Art & Design

Owen Schmit

OWEN SCHMIT interview

dark paint and californian sun

Dark landscapes, colors bleeding into each other and electroluminescent wire sculptures. A California laid-back cool girl, named Owen Schmit, is responsible. Α 26 year old blonde girl is the artist who created some of the most intense art seen around lately. Also the daughter of The Eagles’ bassist, Schmit is drawing attention with her collaborations with LA bands as Green & Wood and fashion labels like Ai. Schmit, named as one of the 47 coolest girls on the planet in the October 2010 issue of the Nylon magazine is certainly one to watch.

-You grew up in an artists’ family, your father as well as your half sister are singers. Also when you were younger you took part with your sister Jeddrah in your father’s song ‘For the Children’, an almost gospel sounding song, featuring in the children’s choir that was accompanying
your dad’s band. Do you think that you could escape your artistic heritage? How much all of these led you to the person and the artist you
are today?

Although it helps to have a family that values creativity as much as I do, I honestly don’t think that my upbringing necessarily lead me to pursue art. It’s just what I like to do, and I think that anyone who wants to do it bad enough with eventually find their way to it. Anyone can be an artist. I don’t really believe in the myth of ‘artist’s lineage’.

-There is darkness in your work, as if disaster awaits for every single one of us in the next corner that creates almost a revelation feeling to the viewers. Do you think that in darkness comes beauty and hope?

I don’t think about my work as being about disaster and darkness, although many people have described it that way. For me it’s much more about experimentation with materials that produce the intensity of fantasy and desire,
which can sometimes be very dark.

-In some of your art, we see surfers emergingthrough the waves of darkness and ugliness. You grew up and currently live in LA; how much
ugliness is there in a city that everyone is or tries to be beautiful? Do you take inspiration from real life, everything and everyone around
you, or your work is the result of dreams’ confusion of reality and the subconscious?

To me LA is entirely beautiful, even it’s ugly/ creepy aspects. I am obsessed with it. I take inspiration from the real as much as from things buried under the surface.

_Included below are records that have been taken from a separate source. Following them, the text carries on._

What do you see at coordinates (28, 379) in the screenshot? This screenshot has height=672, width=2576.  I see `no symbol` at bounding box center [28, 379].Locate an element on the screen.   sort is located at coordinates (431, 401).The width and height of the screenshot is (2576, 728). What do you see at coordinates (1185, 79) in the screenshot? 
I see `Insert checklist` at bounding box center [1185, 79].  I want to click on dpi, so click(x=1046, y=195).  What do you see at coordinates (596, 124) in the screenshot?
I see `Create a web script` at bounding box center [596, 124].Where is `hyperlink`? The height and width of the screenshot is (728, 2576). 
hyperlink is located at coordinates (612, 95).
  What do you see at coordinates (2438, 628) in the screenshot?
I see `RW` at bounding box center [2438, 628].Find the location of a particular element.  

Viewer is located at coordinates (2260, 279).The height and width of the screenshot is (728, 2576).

-In the words of Iggy Pop’s song that inspired the issue, ‘raw power got a healing hand’. In your opinion more refined and mass pleasing art can have the same effect as well; could you produce art that is simply beautiful just to sell paintings?

I agree! In art, I’m not really sure what the difference between beauty and ugliness is, because the two have been conflated for so long. What I want to see when I go look at art in a museum or gallery is something that totally fucking blows my mind, no matter what it physically looks like.

-You have said in an interview that you prefer having your studio 20 minutes away from home because otherwise you would end up watching
TV. Do you have to push yourself to produce some work?

The TV thing was really just a joke, I work constantly. I just like having my studio separate from my home life because I don’t think it’s good to be staring at my work all the time. It’s important for me to get away and think about it,
and then return with fresh eyes for what needs to be done. There is no right or wrong way to get oneself to make stuff, and it’s totally different for every artist I know. I like to try to get myself to work at least a little every day, and sometimes that can be as little as just sitting and looking at work in progress or doing some research. A lot can happen.

-Do you listen to music when you’re working and if yes what kind?

It depends, sometimes I listen to music and sometimes I listen to audiobooks. I’m in the middle of listening to Anna Karenina by Tolstoy. It’s fucking awesome. But often times when I am trying to start a project I don’t listen to anything because I’m trying to work out ideas and music can be distracting, but once it gets going I usually start listening to something. Lately I have been listening to a lot of Joy Division, Sisters Of Mercy and the album ‘Hell Bent For Leather’ by Judas Priest.

-Although you’re re still at a very young age you have taken part in a lot of shows, group ones or solos. What are your plans for the future? Which is your biggest, and fairly unrealistic artistic desire that you would like to realize at some point in your life?

I’m currently working on a large-scale painting of a giant wave as well as some latex and beaded sculptures for an upcoming show. My immediate plans are to make it through graduate school (I’m graduating this year) and to apply for grants and residencies to be able to continue making work. But a fantasy of mine is to one day have high fashion editorial shoot with my work as the backdrop, like the Cecil Beaton photos with Pollock paintings done for Vogue in 1951.